Thus my argument is that the ego of Catullus, just as the “Je” of “Je est un autre” or the “self” of “Song of Myself,” must be rigorously distinguished in both its content and poetic function from the γ of the archaic poets of Greece. Consequently, lyric as I have defined it is the re-presentation not simply of a “strong personality,” but of a particular mode of being a subject, in which the self exists not as part of a continuum with the community and its ideological commitments, but is folded back against itself, and only from this space of interiority does it relate to “the world” at large.4 To borrow the terminology of Bruno Gentili, we might say that the subjectivity presented by the early Greek lyrists is an “open field of forces,” whose boundaries separating it from the social world are extremely porous and fluid, while the consciousness of the lyric collection is a private space, whose relations with the external world are more overdetermined and discontinuous (Gentili 1984: 98; Ong 1982: 69).

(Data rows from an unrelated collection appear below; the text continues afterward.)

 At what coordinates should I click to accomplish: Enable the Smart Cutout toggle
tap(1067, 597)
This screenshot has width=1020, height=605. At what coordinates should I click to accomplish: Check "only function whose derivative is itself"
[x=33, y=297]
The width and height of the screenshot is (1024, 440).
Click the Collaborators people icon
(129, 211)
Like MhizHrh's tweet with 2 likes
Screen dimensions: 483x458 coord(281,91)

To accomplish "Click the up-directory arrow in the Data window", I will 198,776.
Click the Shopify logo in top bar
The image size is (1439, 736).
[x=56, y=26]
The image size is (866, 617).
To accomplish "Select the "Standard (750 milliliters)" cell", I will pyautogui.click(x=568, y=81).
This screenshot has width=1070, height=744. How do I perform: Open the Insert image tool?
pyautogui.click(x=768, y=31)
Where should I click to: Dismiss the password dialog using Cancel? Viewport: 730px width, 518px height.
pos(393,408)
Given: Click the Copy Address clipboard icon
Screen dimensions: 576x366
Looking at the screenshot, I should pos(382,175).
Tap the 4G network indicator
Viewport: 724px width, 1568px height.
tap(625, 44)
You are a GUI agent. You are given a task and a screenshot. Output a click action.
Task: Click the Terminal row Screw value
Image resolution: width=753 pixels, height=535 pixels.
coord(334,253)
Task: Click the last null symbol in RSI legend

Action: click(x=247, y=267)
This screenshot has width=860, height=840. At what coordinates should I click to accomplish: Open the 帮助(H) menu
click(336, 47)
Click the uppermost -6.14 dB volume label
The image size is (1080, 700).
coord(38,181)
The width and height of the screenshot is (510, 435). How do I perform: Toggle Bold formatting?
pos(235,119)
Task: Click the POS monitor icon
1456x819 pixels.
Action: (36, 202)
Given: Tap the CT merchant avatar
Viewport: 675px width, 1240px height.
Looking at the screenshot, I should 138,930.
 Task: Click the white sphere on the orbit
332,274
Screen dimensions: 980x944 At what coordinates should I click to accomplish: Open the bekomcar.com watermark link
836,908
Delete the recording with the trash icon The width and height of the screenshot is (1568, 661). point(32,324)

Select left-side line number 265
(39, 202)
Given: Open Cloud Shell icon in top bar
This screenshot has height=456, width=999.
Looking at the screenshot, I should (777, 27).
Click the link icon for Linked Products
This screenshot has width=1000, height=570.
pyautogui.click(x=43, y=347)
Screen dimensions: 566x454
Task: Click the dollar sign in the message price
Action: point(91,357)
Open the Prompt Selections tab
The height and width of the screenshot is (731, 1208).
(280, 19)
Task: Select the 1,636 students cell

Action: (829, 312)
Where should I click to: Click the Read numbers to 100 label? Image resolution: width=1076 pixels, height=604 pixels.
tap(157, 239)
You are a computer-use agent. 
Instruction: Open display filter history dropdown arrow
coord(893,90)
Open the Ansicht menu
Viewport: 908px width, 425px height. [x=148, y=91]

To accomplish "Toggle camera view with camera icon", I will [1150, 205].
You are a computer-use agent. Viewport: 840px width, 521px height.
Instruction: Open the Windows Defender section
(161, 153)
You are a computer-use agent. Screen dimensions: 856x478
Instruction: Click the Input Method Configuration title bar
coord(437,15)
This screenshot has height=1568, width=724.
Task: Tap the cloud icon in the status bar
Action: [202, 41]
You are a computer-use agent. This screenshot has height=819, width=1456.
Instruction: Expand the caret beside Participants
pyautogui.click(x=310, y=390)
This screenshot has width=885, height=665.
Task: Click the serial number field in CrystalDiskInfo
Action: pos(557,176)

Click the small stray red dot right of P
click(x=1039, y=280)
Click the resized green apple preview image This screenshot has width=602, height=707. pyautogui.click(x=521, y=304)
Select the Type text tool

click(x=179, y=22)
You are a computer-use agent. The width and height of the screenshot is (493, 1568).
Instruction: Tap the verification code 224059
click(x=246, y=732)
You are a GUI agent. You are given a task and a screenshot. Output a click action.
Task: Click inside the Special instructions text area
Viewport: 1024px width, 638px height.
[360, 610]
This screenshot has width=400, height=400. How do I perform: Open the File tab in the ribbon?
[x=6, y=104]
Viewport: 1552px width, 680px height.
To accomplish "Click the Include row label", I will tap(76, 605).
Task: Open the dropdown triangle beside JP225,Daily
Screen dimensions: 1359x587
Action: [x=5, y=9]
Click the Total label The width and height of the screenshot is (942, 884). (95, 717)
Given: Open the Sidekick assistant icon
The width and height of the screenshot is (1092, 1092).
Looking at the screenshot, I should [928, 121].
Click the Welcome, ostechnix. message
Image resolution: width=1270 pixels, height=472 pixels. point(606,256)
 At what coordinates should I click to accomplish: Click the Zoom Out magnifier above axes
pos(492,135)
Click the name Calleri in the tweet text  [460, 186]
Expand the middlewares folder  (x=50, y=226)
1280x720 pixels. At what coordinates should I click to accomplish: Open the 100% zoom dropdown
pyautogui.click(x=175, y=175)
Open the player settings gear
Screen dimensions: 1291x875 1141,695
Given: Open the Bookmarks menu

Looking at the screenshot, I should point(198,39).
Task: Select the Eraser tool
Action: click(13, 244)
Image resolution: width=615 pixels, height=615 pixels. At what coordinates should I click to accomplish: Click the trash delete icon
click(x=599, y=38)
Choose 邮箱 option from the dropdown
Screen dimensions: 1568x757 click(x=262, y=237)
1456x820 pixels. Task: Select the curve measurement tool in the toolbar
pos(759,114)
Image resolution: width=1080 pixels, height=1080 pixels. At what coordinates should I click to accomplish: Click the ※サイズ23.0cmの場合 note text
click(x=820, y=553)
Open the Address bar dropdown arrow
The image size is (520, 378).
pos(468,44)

Thus, though we may feel the presence in Pindar, Theognis, or Alcaeus of a unique poetic voice and personality, it is nonetheless, in the first instance, a public or paradigmatic one and not lyric in the sense we have defined it.5 Their poetry does not lack individuality in the sense of being interchangeable with that of another poet, but only in the sense of not projecting this image of a profoundly articulated interiority, with its internal complexities, ambivalences and contradictions. Nor could it project such an image, since the reception of oral poetry is necessarily linear and sequential. It is not possible to refer back to a previous passage, to reverse course and read the first poem in terms of the second or the second in terms of the first (Derrida 1976: 85; Ong 1982: 39, 99–100; Zumthor 1983: 40, 126–27; Peradotto 1992: 9). However, in a written collection it is. As Terry Eagleton writes:
Reading is not a straightforward linear movement, a merely cumulative affair.… We read backwards and forwards simultaneously, predicting and recollecting, perhaps aware of other possible realizations of the text which our reading has negated. Moreover, all of this complicated activity is carried out on many levels at once, for the text has “backgrounds” and “foregrounds”, different narrative viewpoints, alternative layers of meaning between which we are constantly moving.
(1983: 77–88)
Likewise, Wolfgang Iser has given the following detailed description of the process of reading and re-reading, which the written text implies:
In every text there is a potential time sequence which the reader must inevitably realize, as it is impossible to absorb even a short text in a single moment. Thus the reading process always involves viewing the text through a perspective that is continually on the move, linking up the different phases, and so constructing what we have called the virtual dimension. This dimension, of course, varies all the time we are reading. However, when we have finished the text, and read it again, clearly our extra knowledge will result in a different time sequence; we shall tend to establish connections by referring to our awareness of what is to come and so certain aspects of the text will assume a significance we did not attach to them on a first reading, while others will recede into the background.
(Iser 1980: 56)6
The audience of an oral poem does possess a capacity to recall major themes and memorable phrases, but that capacity is necessarily so limited in comparison to the capability of the reader of a written text to reverse course and move backwards and forwards at will as to produce a qualitative change in the nature of the subjectivities the two types of poetry are able to project. The sort of tightly constructed, highly allusive poetry familiar to modern readers of poets such as Mallarmé or Eliot would be impossible in an oral society (Lord 1991: 17–18; Edmunds 1992: 46). The audience of an oral poem must quickly be able to perceive the gist of each passage, possessing neither the time nor psychic distance necessary to reflect on abstruse or idiosyncratic formulations. Private perceptions which do not correspond to shared social norms remain largely unintelligible (Adkins 1972: 5; Finnegan 1977: 129; Thalmann 1984: 28; Gentili 1984: 52; Kay 1991: 170).7
It should also be remembered that, within a largely oral society, poetry’s function is not only to provide aesthetic entertainment, but also to serve as virtually the sole medium for that society to store and preserve its necessary information (Havelock 1963: 29, 94; Thalmann 1984: 32; Gentili 1984: 53; Nagy 1990b: 41; Rose 1992: 57). Oral poetry, with its rhythmical chanting and recitation, becomes the primary means of education and social cohesion (Zumthor 1983: 224; Gentili 1984: 74; Nagy 1990a: 404; Lord 1991: 2).8 The object of the archaic Greek lyric poet was not to represent to his or her audience the spontaneous overflow of powerful emotion, recollected in tranquility, but to provide both entertainment and paradigms of personal behavior, the forms of deviance and the norm, of excellence, ἀϱετ, and inadequacy (Johnson 1982: 31; Zumthor 1983: 179; Bauman 1984: 15–16, 43–44; Gentili 1984: 3; Nagy 1990a: 368, 430).9 His or her task was, in short, the integration of the individual into the collectivity (Zumthor 1983: 235, 252; Gentili 1984: 4–5, 75).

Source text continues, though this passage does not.